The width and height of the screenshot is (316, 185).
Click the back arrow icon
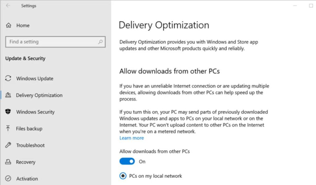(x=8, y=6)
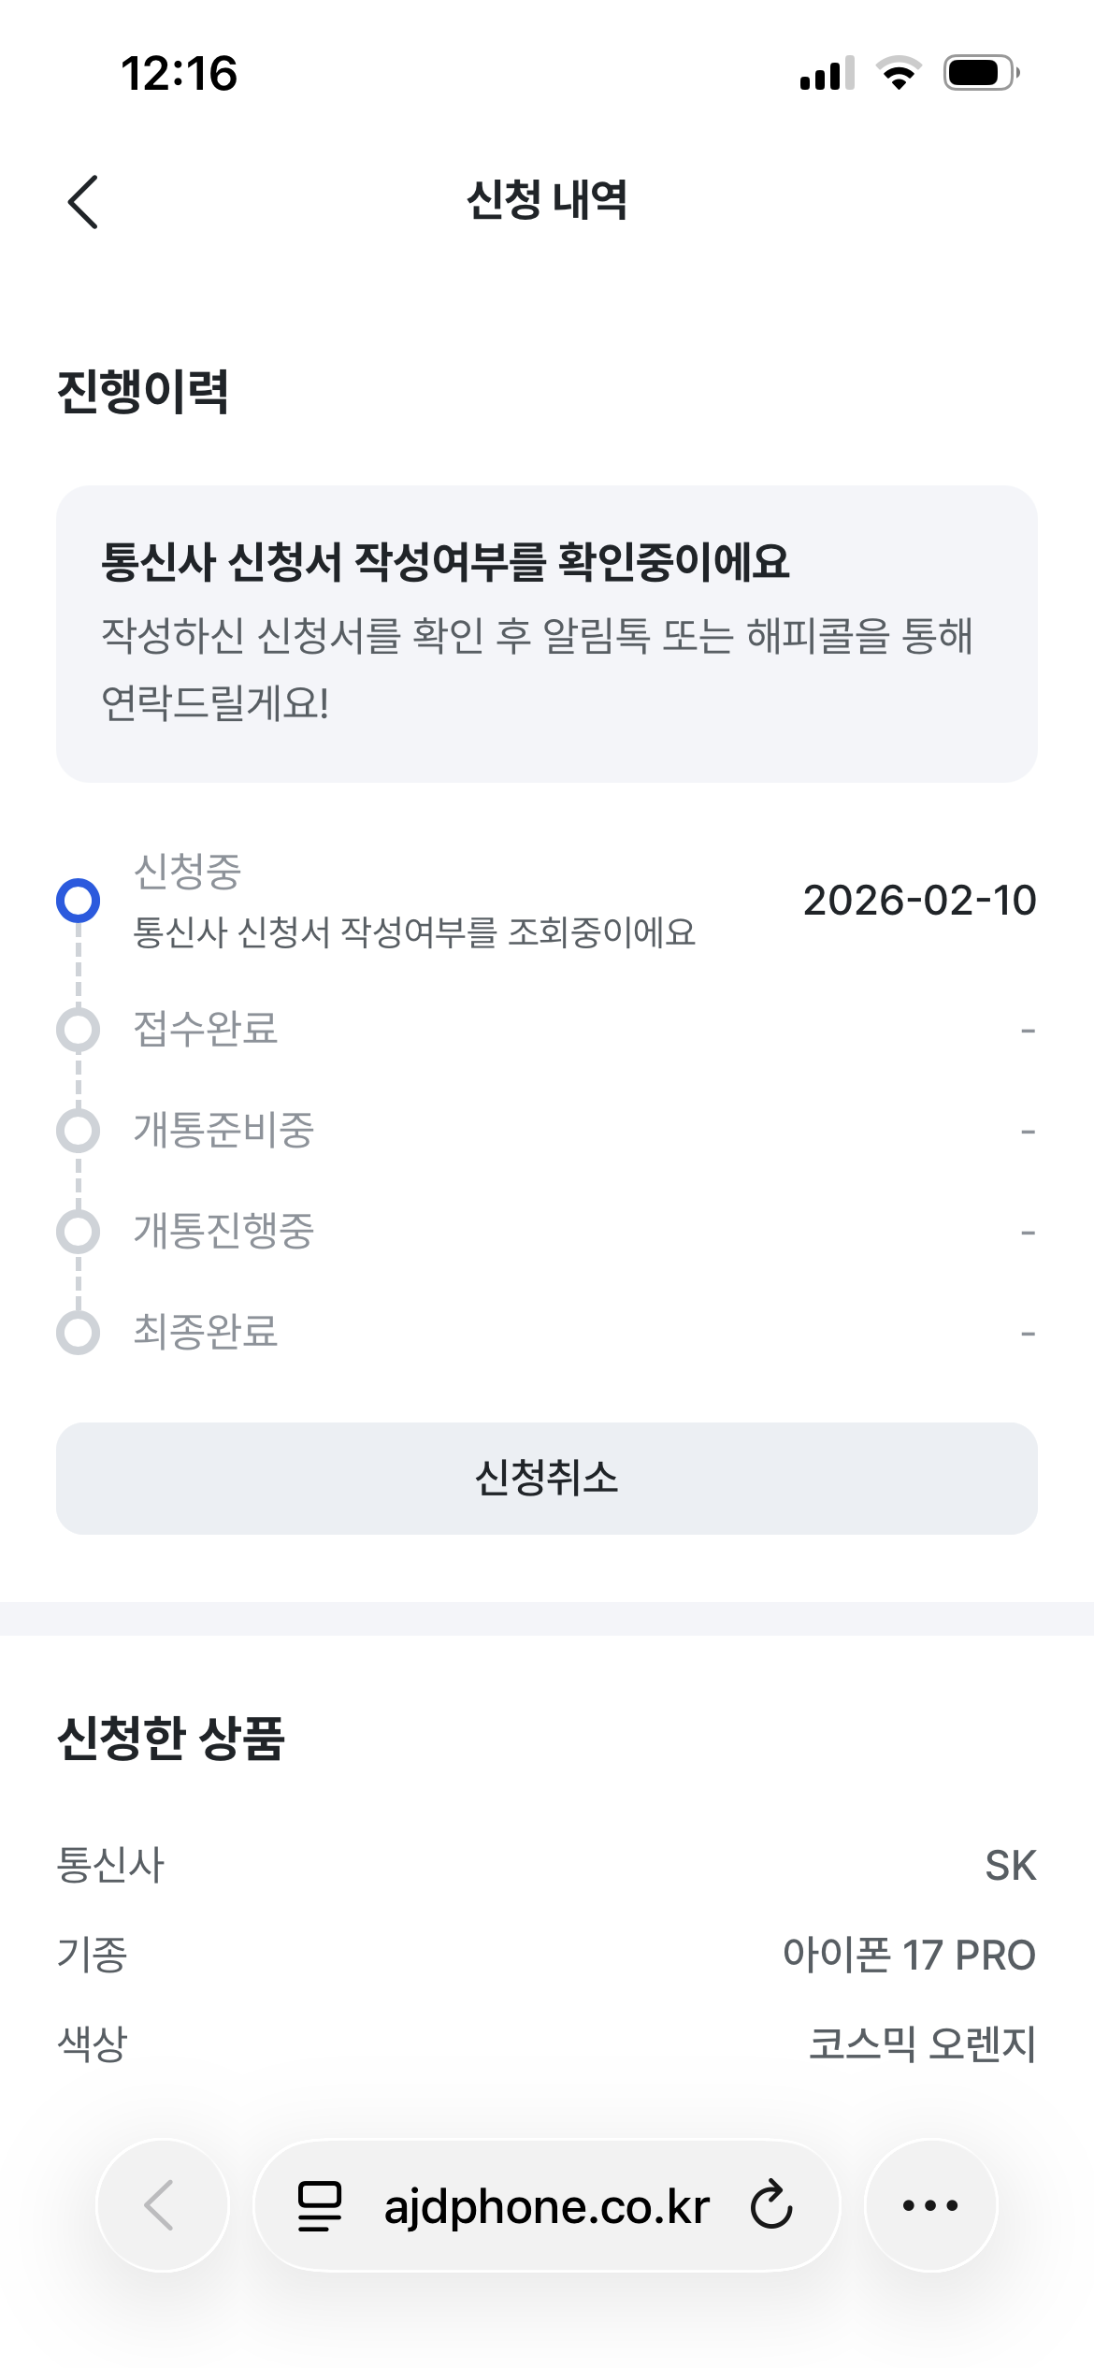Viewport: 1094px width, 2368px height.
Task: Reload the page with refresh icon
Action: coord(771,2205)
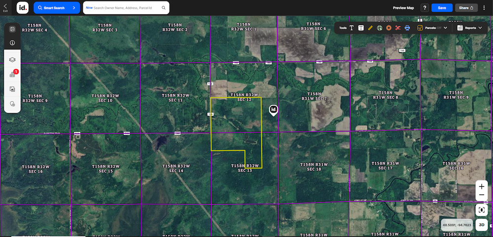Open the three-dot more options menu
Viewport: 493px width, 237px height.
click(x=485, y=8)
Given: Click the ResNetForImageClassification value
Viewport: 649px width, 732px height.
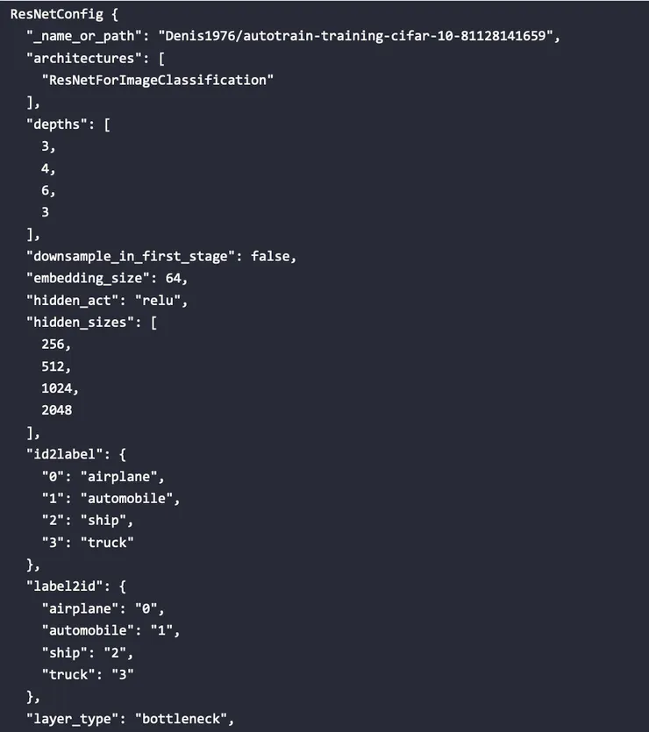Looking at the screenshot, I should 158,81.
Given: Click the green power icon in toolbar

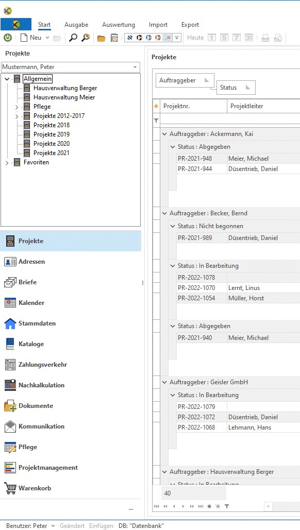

■ ■ ■ ■ ■ ■ ■

• **Task requirements**: The lines wanted are those from the one with "Viewport: 649px width, 732px height." to the end of the entries above, repeated exactly, both ends included. Leave out the pictures.

• **Exercise response**:
Viewport: 649px width, 732px height.
Looking at the screenshot, I should 158,81.
Given: Click the green power icon in toolbar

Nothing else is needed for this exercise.